A change in your technical environment or measurement tools
“Instrument change”, where something happens to the technical environment or the measurement tools used during a test, can invalidate the results of your A/B or multivariate experiment. This could be things like:
- Inconsistent placement of test control code (e.g. in the body on some pages but in the header on others)
- A code deploy happening during a test that disables or alters your control code
- Performance issues stemming from web server or network problems
- Testing software or reporting tool malfunction
- Response time slowdowns due to heavy page weights or page code, or server overload
And to reduce the risk of “instrument change”, follow these guidelines:
- Make sure your control code is placed correctly and consistently across all your versions.
- Browser compatibility check your versions before launch to make sure there are no compatibility issues.
- Be careful when deploying code while a test is running not to alter or delete your test control code.
- Monitor for odd data during the test. If you have multiple sources of the same data, cross check your numbers every once and awhile to make sure there are no major differences.
A change in incoming traffic sources or traffic mix
When different types of visitors are not distributed equally between page versions, the test outcome can be affected. This is called “selection bias”. For example, if your incoming traffic sources, or mix of traffic, change dramatically during the test (due to a big email send or other channel-specific marketing activity). Or if the profile of your testers doesn’t match the profile of your actual customers.
While your test is running, monitor your control to make sure it’s not deviating significantly from past performance. As with "instrument change" threats, look out for sudden changes in the performance of one page version over another, or in the distribution of traffic amongst your variations.

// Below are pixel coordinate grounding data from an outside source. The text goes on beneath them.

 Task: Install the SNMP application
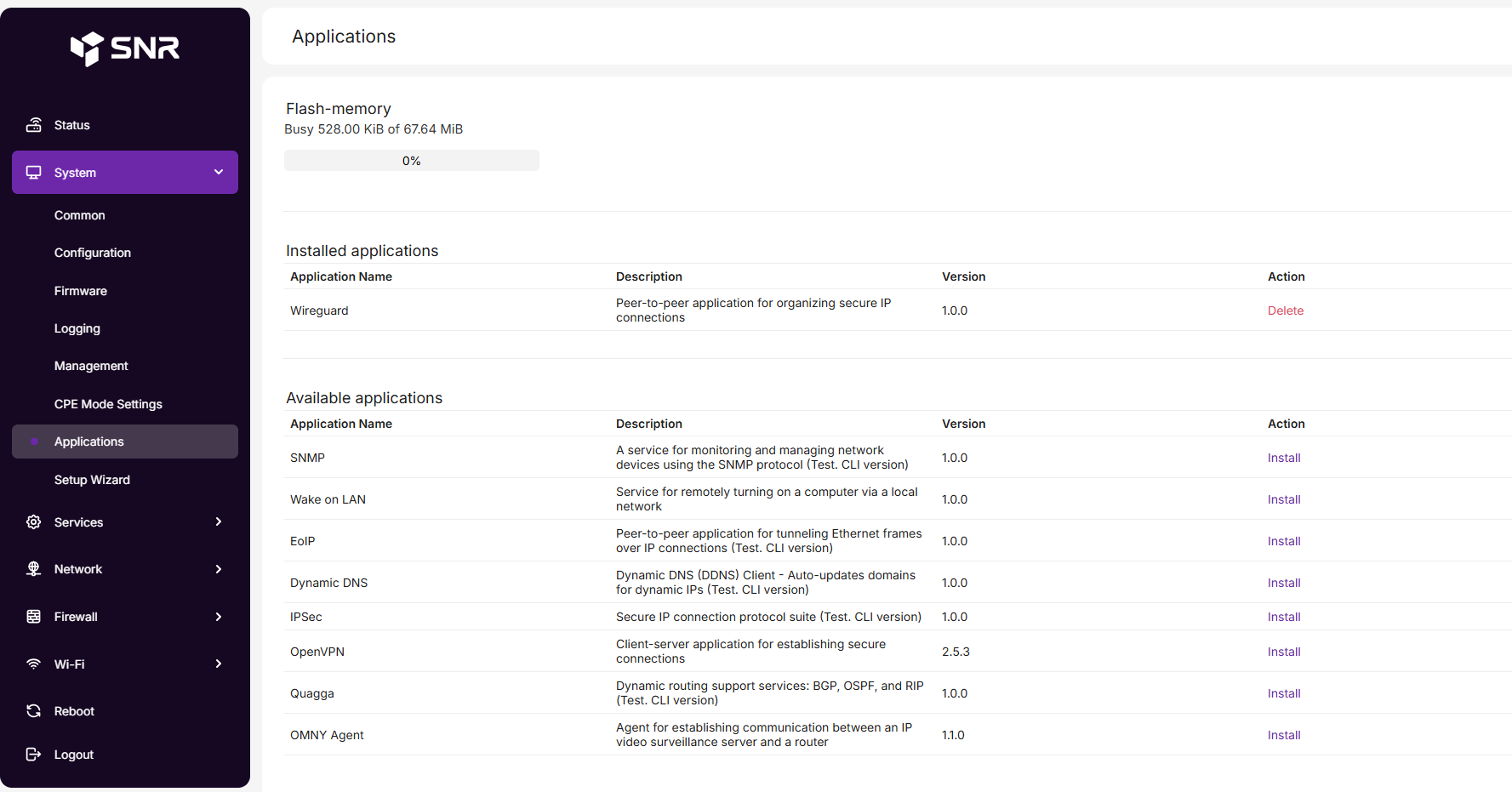[1283, 458]
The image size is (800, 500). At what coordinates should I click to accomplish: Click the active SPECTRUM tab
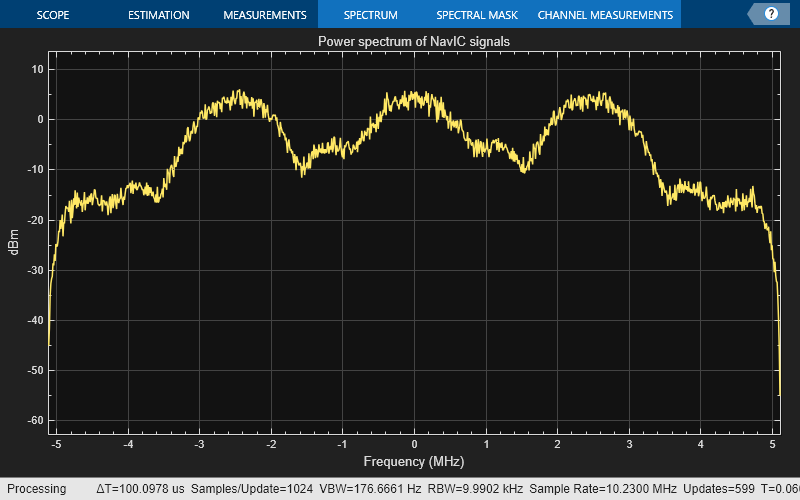coord(370,15)
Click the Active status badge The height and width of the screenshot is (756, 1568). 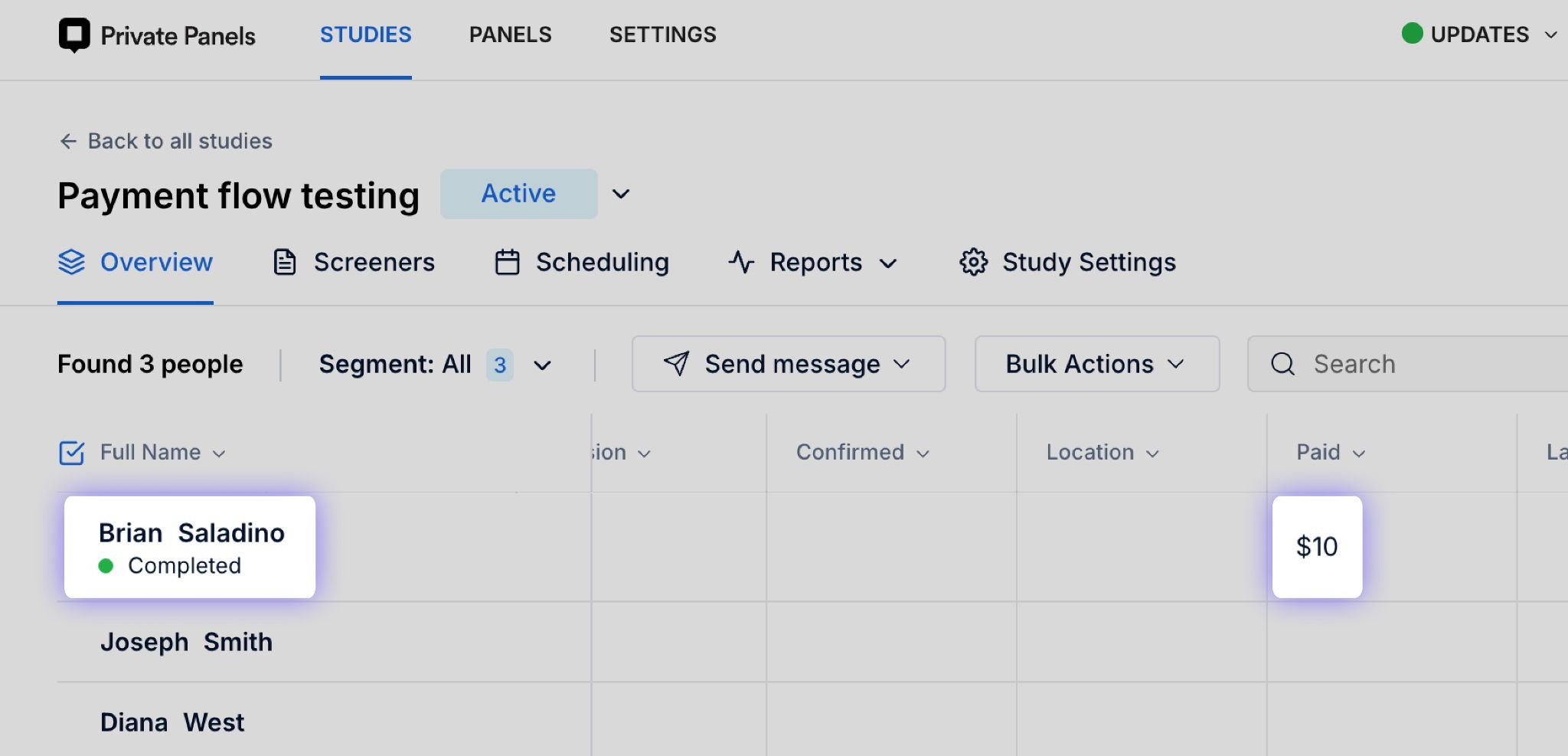pos(518,194)
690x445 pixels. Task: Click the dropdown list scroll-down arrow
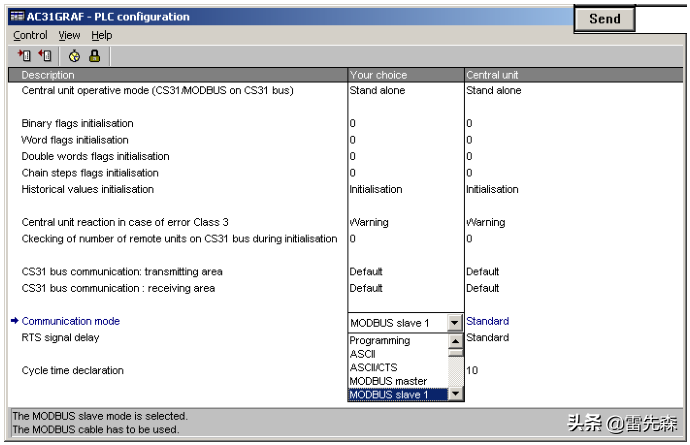pos(456,394)
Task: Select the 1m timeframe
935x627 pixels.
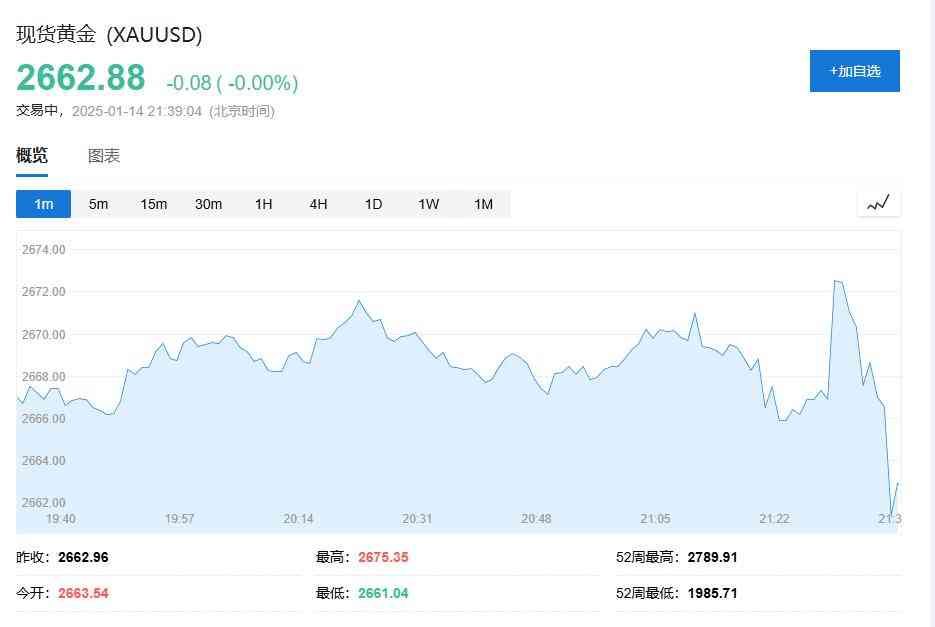Action: pyautogui.click(x=43, y=204)
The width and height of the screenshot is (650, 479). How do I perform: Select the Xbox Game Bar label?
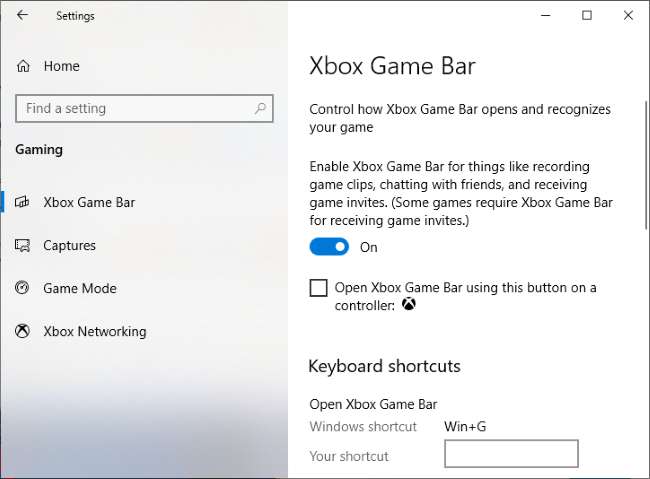89,202
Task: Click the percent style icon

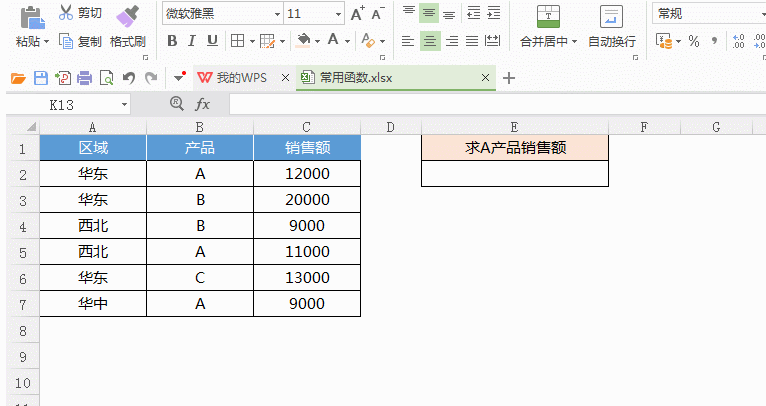Action: point(693,41)
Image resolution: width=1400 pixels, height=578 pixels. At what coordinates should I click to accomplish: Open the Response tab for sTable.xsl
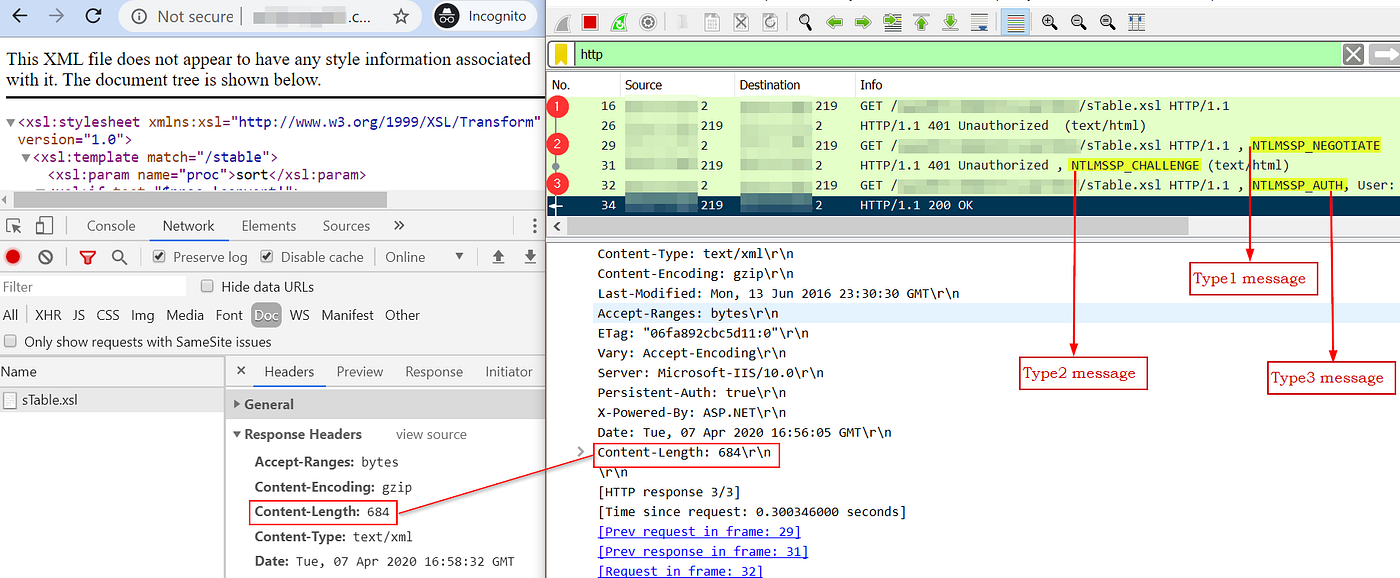[434, 371]

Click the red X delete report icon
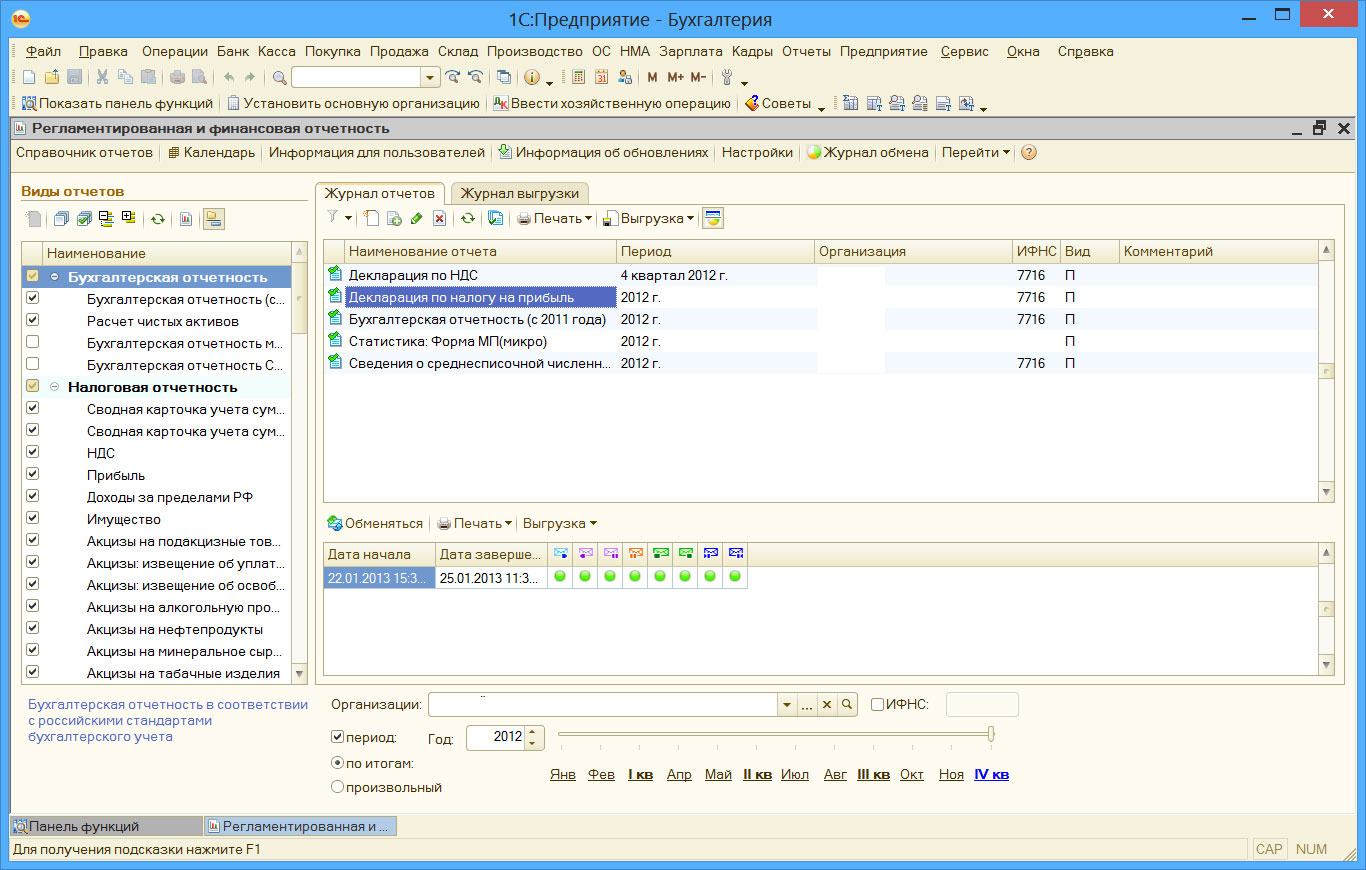[438, 218]
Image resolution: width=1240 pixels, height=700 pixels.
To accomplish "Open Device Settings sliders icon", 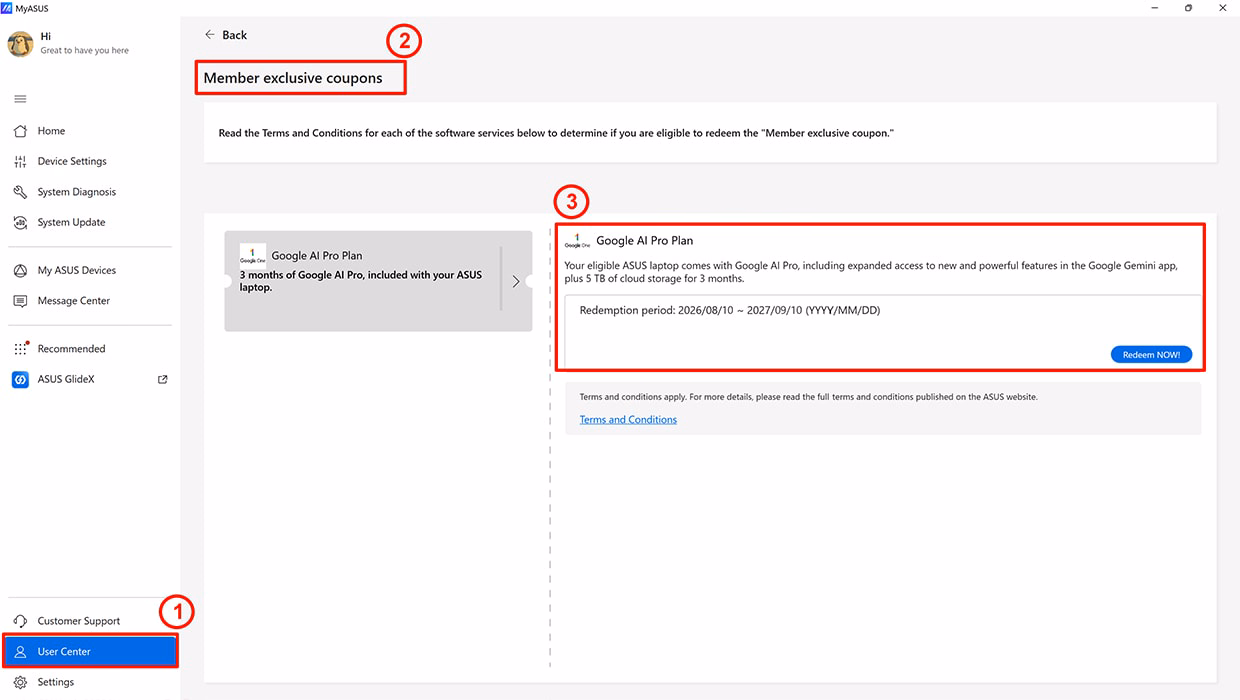I will click(20, 161).
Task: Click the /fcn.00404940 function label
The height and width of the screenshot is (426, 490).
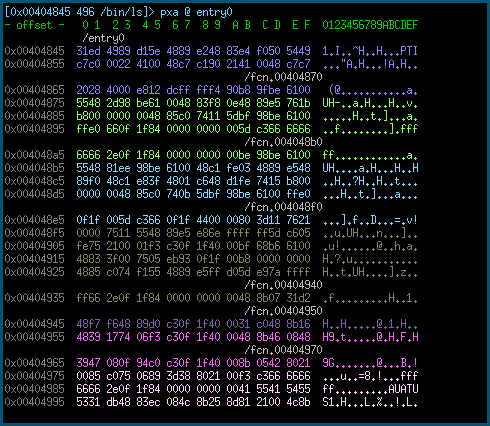Action: pyautogui.click(x=283, y=285)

Here are a few ways to minimize “selection bias”:
- Use traffic sources that most closely match the target audience for the page being tested.
- Make sure visitors are being randomly distributed between your test versions. It should be impossible for you to predict which version a given visitor will see, and visitors shouldn’t be able to self-select the version they see either.
- Compare the performance of your control with its recent historical performance for consistency.
- Gather enough analytics data to allow deeper analysis post-test. For example, to compare weekend vs. weekday results, or new vs. returning visitors.
And finally, always take time to carefully analyze your data after each test has run its course. Sometimes you’ll uncover interesting learnings like one variation worked better for one audience, while another worked better for a different group. Running follow-up tests can confirm these findings.